Kings County residents will have a chance to sit beneath a heart nut tree on the blossoming grounds of Prescott House and be whisked away by local literature of love presented in the style of bygone days.
Prescott House on Starr’s Point Road, just outside of Port Williams, will be the scenic backdrop for an upcoming fundraiser for the Kings Historical Society called Love in Bloom.
Kings County Museum office manager Kate MacInnes Adams, one of the event organizers, said Prescott House and the grounds are a good fit for this year’s summer fundraiser. She hopes the event will leave people wanting more in regard to learning about Kings County’s rich history.
“We want to excite people and bring people in to explore this amazing history we have here,” MacInnes Adams said.
First World War stories
Among the love stories being brought to life through dramatic readings and a performance by actors from Kentville’s CentreStage Theatre is the story of Pt. George Price. He was the last commonwealth soldier to lose his life in the First World War. Those in attendance will hear the story of how Price’s love for his fiancée at home defied death, cradled in the petals of a handmade flower.
This is quite timely, considering the 100th anniversary of the outbreak of the First World War and the Never to Return exhibit at Prescott House. Running from July to September, the exhibit features war stories of Price and Lt. Joseph Prescott, brother to Mary Prescott, who also was killed in the Great War.
Other tales of love
The CentreStage actors will perform a fictional account of a reverend that relies on the local stagecoach to provide suitors for his daughters. This is inspired by the historical comedy Three to Get Married by Kay Hill, performed recently by CentreStage. The story is set near Aylesford in the 1830s.
Event organizer Beth Irvine, a CentreStage board member and Three to Get Married director, said she is most looking forward to seeing the actors perform in a different manner and venue than they usually would. It will be “a new experience for them,” she added.
The story of Ebenezer Bishop will also be shared. He risked life and limb to cross the Minas Basin on the ice cakes in winter to propose to his one true love. There will be an accounting of the wedding of the daughter of Charles Ramage Prescott, shared in the words of her cousin, who attended the nuptials in 1842. Excerpts from Longfellow’s Evangeline will also be read.
Trip back in time
Summer students from the Kings County Museum dressed in period attire will be among the performers and servers.
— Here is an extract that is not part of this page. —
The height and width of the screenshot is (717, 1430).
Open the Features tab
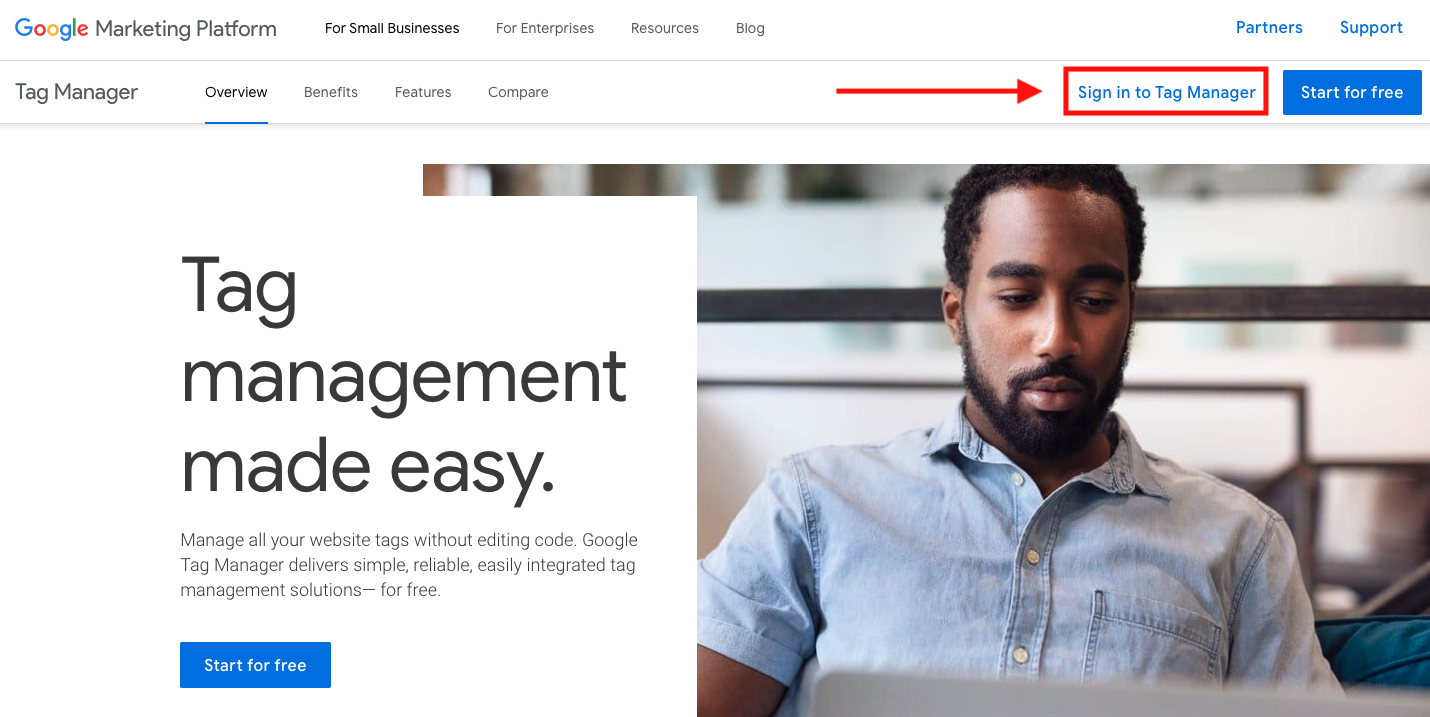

The love stories span about a century and those attending are encouraged to dress in fancy attire from the Victorian to Edwardian periods. The person judged to have the best costume will receive an original drawing by artist Susan Cargill.
MacInnes Adams said she is most looking forward to seeing how guests will dress for the event. She said they will be presenting love stories but “we’re also creating a stage for people.”
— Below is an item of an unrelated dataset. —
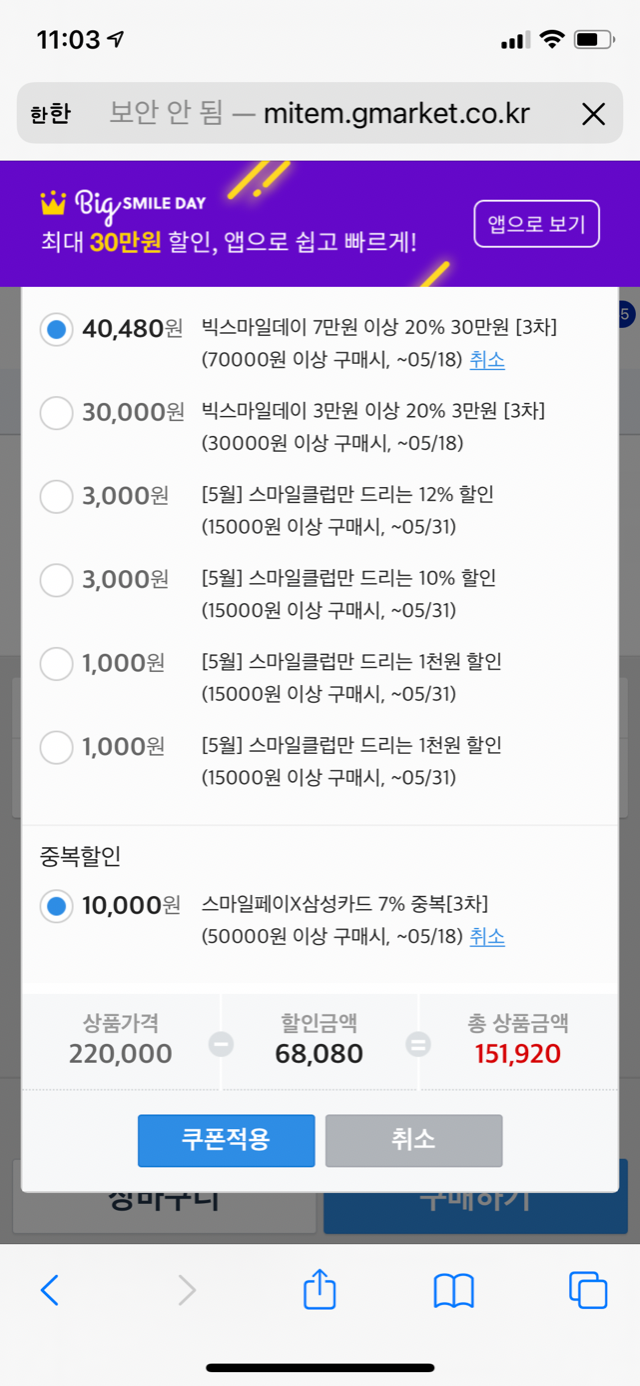Image resolution: width=640 pixels, height=1386 pixels.
Task: Open the 앱으로 보기 app button
Action: click(537, 224)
There will be live musical performances by Ariana and Andy, who will be playing a repertoire of French fiddle tunes. Refreshments will also be served.
The fundraiser takes place on Aug. 17 from 2 to 3:30 p.m., rain or shine. Tickets cost $12 and are available at the Kings County Museum in Kentville or at Prescott House on the day of the event. The ticket price includes admission to the Prescott House Museum. For more information or to purchase tickets over the phone, call 678-6237.
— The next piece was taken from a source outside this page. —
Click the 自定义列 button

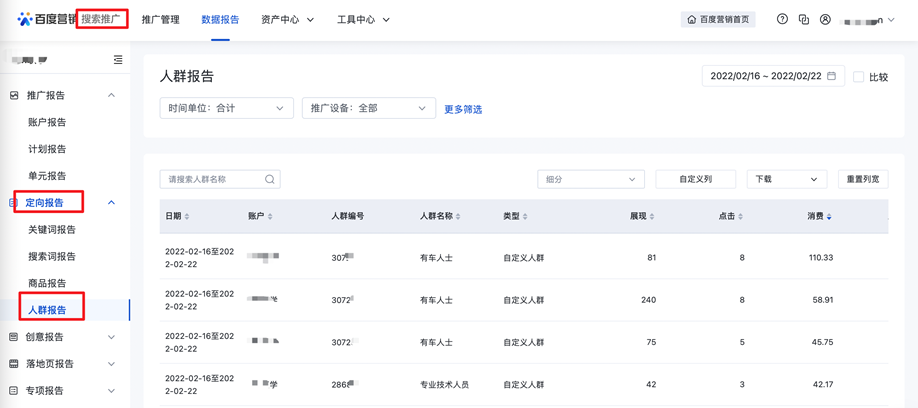pos(695,180)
About Price’s handmade flower
As a young man, George Price left his home in Port Williams to work in Saskatchewan. He was conscripted on Oct. 15, 1917 in Moose Jaw with the 210th Infantry Battalion, Canadian Expeditionary Force. He joined the 28th Battalion at the battlefront on Feb. 6, 1918.
He was shot by a German sniper in the town of Ville-sur-Haine on Nov. 11, 1918 at 10:50 a.m. He died eight minutes later, the last commonwealth soldier to be killed in the First World War.
As Price lay dying, he removed a crocheted flower given to him by his fiancée in Saskatchewan that was hidden under his tunic. He gave the flower to a local girl who had witnessed him being shot and rushed to his assistance.
The woman kept the flower for more than 70 years. Her daughter returned it to Price’s nephew, George Barkhouse of Kingsport, during his visit to Belgium in 1991. The presentation was made at the inauguration of the canal footbridge in Ville-sur-Haine, the George Price Bridge.
The flower is on loan to Prescott House Museum as part of the ‘Never to Return’ First World War exhibit.